After it was washed, my first task was treating and prepping that spare tire well. I went to harbor freight and bought an angle grinder and a bunch of wire wheel attachments, cutting and grinding discs for it and an extension cord. I stopped off at walmart and bought some Rustoleum metal bonding primer, some flat black paint and about 5 cans of Rustoleum "bed liner".
The fact that it took me longer to treat, prep and paint the spare tire well than it did removing the sound deadening material with dry ice is further validation why I hate painting and body work. I don't have the patience to wait for paint to dry lol.
In either case, I felt I was successful in prepping the interior and coating it with bed liner:
After I got the interior somewhat the way I wanted it, I went to town doing the same scrubbing of the engine bay and under the front fenders. THAT completely depleted my supply of elbow grease, and I was spent. There was so much freaking grease to remove it wasn't even the slightest bit funny.
I wrapped up the day of scrubbing down the engine bay with some actual fun, I test mounted and fit the intercooler to the front bumper support to see how much trimming I would need to do to the bumper:
After all that, I wanted to further have some fun and see what my engine might look like with the turbo mounted to it on the engine stand. I threw the dirty D16Y8 long block on the stand and put both manifolds on it to see:
The next day, I started to remove the original fuel tank for inspection. Using a homemade A-Frame that my buddy built, I hoisted the rear of the car into the air for easier removal of the tank and better room to run in case of finding a black widow nest lol (3 years of sitting, you never know what you might find on top of a gas tank!):
No black widows, but tons of other spiders. I sprayed the whole damn car down with bug killer when it was in the air. This has kept the car free of bugs since!
Looking inside the old tank, shit... I was definitely going to need a new one:
It's ok, a new one was only like $75 bucks! (way cheaper than an FIA approved fuel cell!)
After removing the fuel tank and marking down on my parts list that I was going to need a new one, I decided it was finally time.... to tear down the D16Y8 engine and the D16Y7 transmission!
I had been waiting a while to do this, mainly because I was really busy before this point but I wanted at least an uninterrupted 4 hours to focus, teardown and inspect everything I could to document anything serious right away:
The D16Y7 transmission in all of its 35mm diff bearing glory. I was looking around for a rebuild set for this transmission, and I'm really glad that Synchrotech offered a really nice carbon synchro set for this trans as well as the 35mm ID diff bearing M-Factory LSD! I honestly didn't know an LSD was offered for this transmission until I started looking.
I decided to mark both the carbon kit and the LSD down on my "to-buy" list, as something to seriously consider.
My ghetto parts washer, conveniently filled with high quality 3 year old gas tank parts washing fluid
Got the head, block, crank, oil pan, oil pump, crankshaft main bearing caps/brace and transmission housings cleaned and dried, ready for delivery to the machine shop.

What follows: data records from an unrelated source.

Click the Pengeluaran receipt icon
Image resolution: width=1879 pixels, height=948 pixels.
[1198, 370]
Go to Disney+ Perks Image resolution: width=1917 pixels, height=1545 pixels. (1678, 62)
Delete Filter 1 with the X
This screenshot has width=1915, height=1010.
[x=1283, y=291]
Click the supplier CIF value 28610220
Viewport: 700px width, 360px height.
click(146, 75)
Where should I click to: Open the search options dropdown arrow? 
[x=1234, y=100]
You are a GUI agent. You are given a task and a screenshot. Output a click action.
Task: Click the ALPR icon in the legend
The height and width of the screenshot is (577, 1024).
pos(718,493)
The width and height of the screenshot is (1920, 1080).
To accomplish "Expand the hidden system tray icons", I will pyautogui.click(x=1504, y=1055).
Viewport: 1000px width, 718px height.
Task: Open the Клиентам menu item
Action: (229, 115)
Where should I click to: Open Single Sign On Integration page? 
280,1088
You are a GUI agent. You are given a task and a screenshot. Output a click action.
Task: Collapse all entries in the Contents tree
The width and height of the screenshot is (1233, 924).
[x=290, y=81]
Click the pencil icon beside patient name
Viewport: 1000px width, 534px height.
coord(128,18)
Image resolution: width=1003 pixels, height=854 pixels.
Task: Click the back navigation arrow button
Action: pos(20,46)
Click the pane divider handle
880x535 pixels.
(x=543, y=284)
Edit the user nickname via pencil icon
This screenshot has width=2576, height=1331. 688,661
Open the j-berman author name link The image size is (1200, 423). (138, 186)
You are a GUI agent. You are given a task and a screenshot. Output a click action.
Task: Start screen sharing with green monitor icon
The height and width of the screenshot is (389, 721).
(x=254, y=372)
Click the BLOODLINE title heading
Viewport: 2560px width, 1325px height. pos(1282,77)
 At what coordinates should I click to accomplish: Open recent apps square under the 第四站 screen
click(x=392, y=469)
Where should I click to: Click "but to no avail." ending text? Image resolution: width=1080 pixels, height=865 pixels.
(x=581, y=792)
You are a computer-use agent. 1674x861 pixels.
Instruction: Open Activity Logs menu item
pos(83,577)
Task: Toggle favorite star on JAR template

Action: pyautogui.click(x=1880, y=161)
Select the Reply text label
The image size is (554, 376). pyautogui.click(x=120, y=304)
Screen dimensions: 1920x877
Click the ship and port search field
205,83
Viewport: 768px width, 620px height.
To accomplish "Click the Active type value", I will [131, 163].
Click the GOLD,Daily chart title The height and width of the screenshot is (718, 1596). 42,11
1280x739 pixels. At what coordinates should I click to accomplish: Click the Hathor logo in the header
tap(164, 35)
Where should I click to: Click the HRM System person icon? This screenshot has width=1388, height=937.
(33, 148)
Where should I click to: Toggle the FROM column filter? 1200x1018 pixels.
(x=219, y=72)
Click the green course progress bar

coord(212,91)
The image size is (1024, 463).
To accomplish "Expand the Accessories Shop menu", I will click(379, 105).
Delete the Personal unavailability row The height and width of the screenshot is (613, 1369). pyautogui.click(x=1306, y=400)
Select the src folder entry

I had the machine shop hot tank everything, spec the crankshaft, cylinders, valve job and just overall replace anything they thought needed to be replaced.
Keep in mind, this engine was rather new as it came from the 99-00 coupe. The previous owner put in an engine that the engine seller said had less than 60,000KM on it.
The machine shop said the valve guide clearance was good, valve faces and seats were not pitted, cylinder out of round and taper was good, and magnaflux did not reveal any cracks or major defects.
Overall, they honed the cylinders, did a valve job (lapped valve faces and seats), installed new valve stem seals, milled the head and block head gasket surface flat, shaving them as little as possible to bring them back flat. This left the cylinder bore in STD tolerance with a good hone, and the head back clean and to stock spec.